A protester holds their sign during the Jeffery Nock protest outside of the Pappajohn Business Building on Aug. 30, 2018. Students and faculty turned out to protest Professor Jeffery B. Nock, who is still employed at the university despite issued a criminal trespass warning after allegedly taking photographs of women at the Campus Recreation and Wellness Center.

Taylor Newby, Opinions Columnist

The conversation about sexual harassment and assault has transcended global headlines, national initiatives, and the diligence of local advocacy groups — reverberating across all platforms the message of an incomparable need for immediate change. And it begins with college campuses.

Allegations of sexual misconduct have hit countless industries — crowding timelines and news outlets with incomparable stories shared openly and honestly. But these stories do not stop there.
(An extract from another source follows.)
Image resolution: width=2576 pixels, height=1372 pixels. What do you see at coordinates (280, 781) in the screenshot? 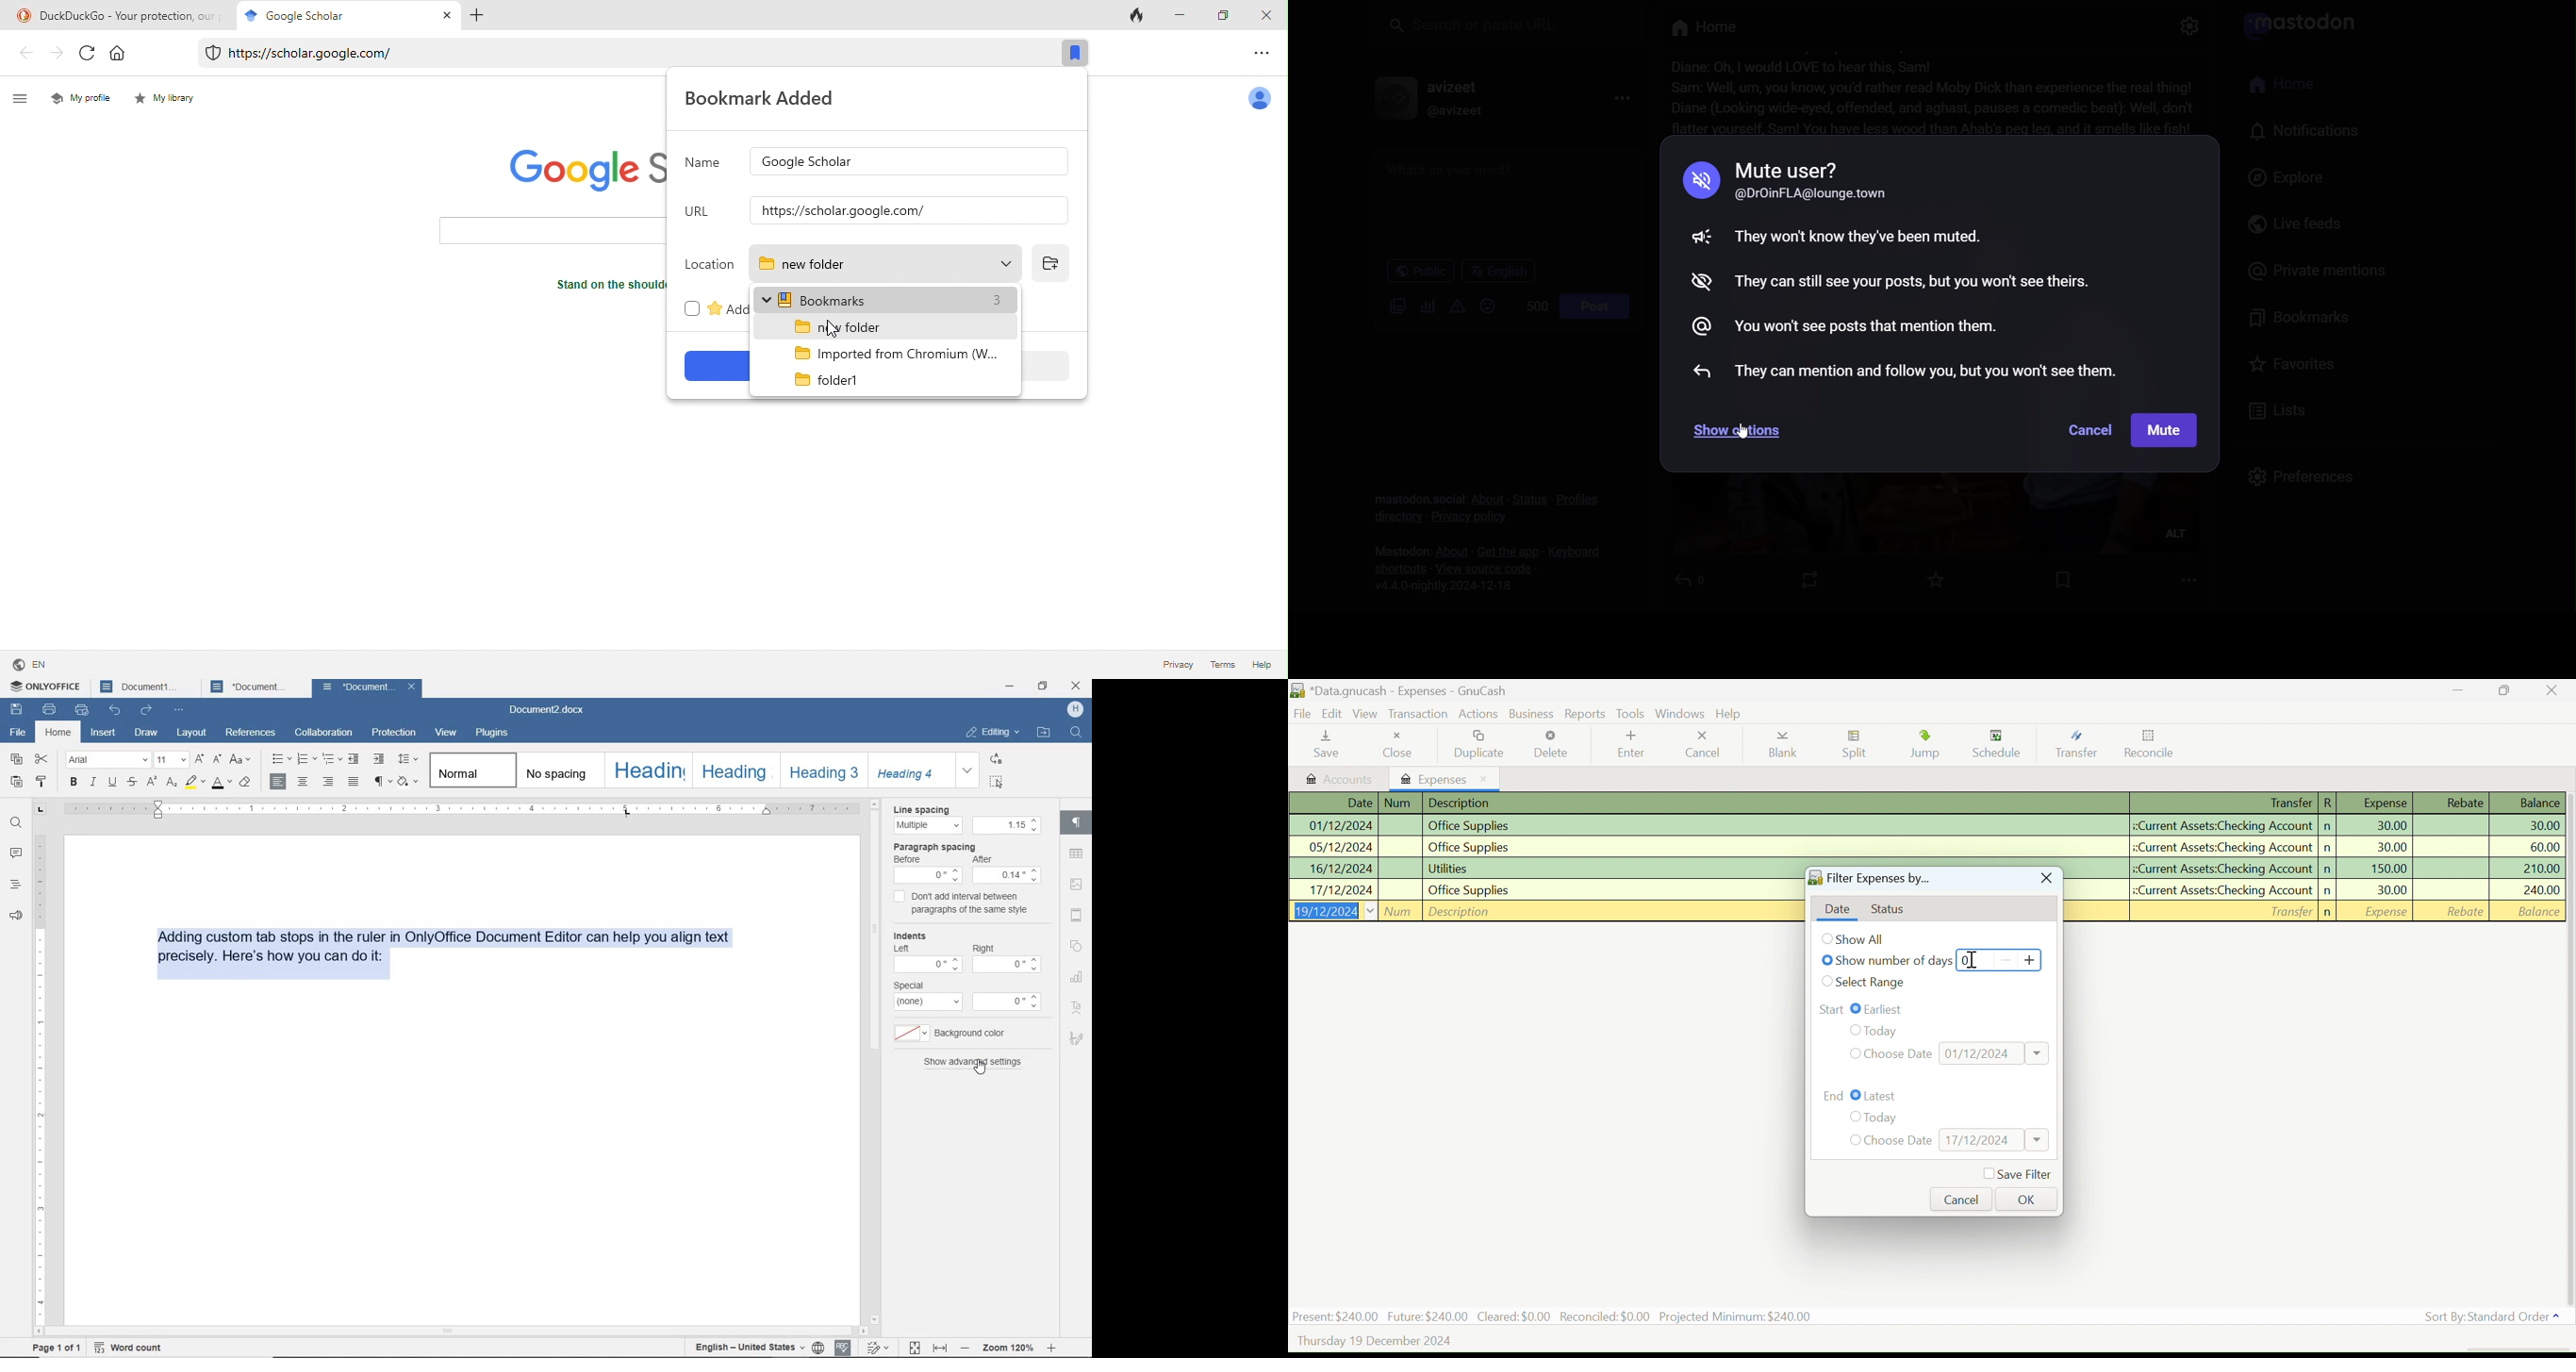
I see `align right` at bounding box center [280, 781].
Allegations are not limited to the industries that are widely covered by the spotlight, such as testimonies of harassment and assault that have broadly found a home in Hollywood or facets of the media. Instead, the allegations often expand across more unnoticed areas of society, in service jobs, retail trade, and even lecture halls.

And so, rather than settling into a routine of only ever busting the bad guy in Hollywood, we need to hold men and women accountable for sexual harassment and assault closer to home — whether that be our colleagues, our neighbors, or our professors.

With universities propelling thousands of students forward into powerhouse careers, it’s crucial that we keep the conversation against sexual harassment and assault going.

Just last year, Jeffrey Nock, a lecturer in the Pappajohn Entrepreneurial Center was caught taking photos of women working out.

At first, he was only suspended from lecturing and banned from the Campus Recreation & Wellness Center for six months. But then, the UI announced he was no longer employed by the University in September following the sexual-harassment allegations. Even still, it had taken more than four months and a student-led protest via Facebook for the UI to fire this lecturer in the wake of allegations.

RELATED: Jeffrey Nock no longer employed by University of Iowa following sexual-harassment allegations

According to RAINN, college-age women are four times more likely to experience some form of sexual assault than women who aren’t in school. And college-age men are 78 percent more likely to experience sexual assault than men who aren’t in school.

While these numbers are astounding, it’s important to acknowledge the number of men and women who are harassed and assaulted beyond their college years.

According to the National Sexual Violence Resource Center, 1 in 4 girls and 1 in 6 boys will be sexually abused before they turn 18. And a 2018 survey done by Stop Street Harassment, a nonprofit organization, found that 81 percent of women and 43 percent of men have experienced some form of sexual harassment throughout their lives. 

All that to say, it is more than imperative that college campuses, such as the UI’s, use this four-year stretch of time that most students spend at a university or college to educate rising generations on the devastation and intrinsic destruction of sexual harassment and assault.

And then, staff and faculty of the university must set the example by encouraging students away from that power-hungry, position-abusing epidemic.

Because the problem of sexual harassment and assault is pressing, and because college comes at such a critical time in a person’s life, it’s now that we must be intentional about confronting it.

And with universities propelling thousands of students forward into powerhouse careers, it’s crucial that we keep the conversation going — and even more so that we keep taking action against the heart-splintering devastation that comes when positions of power are taken advantage of.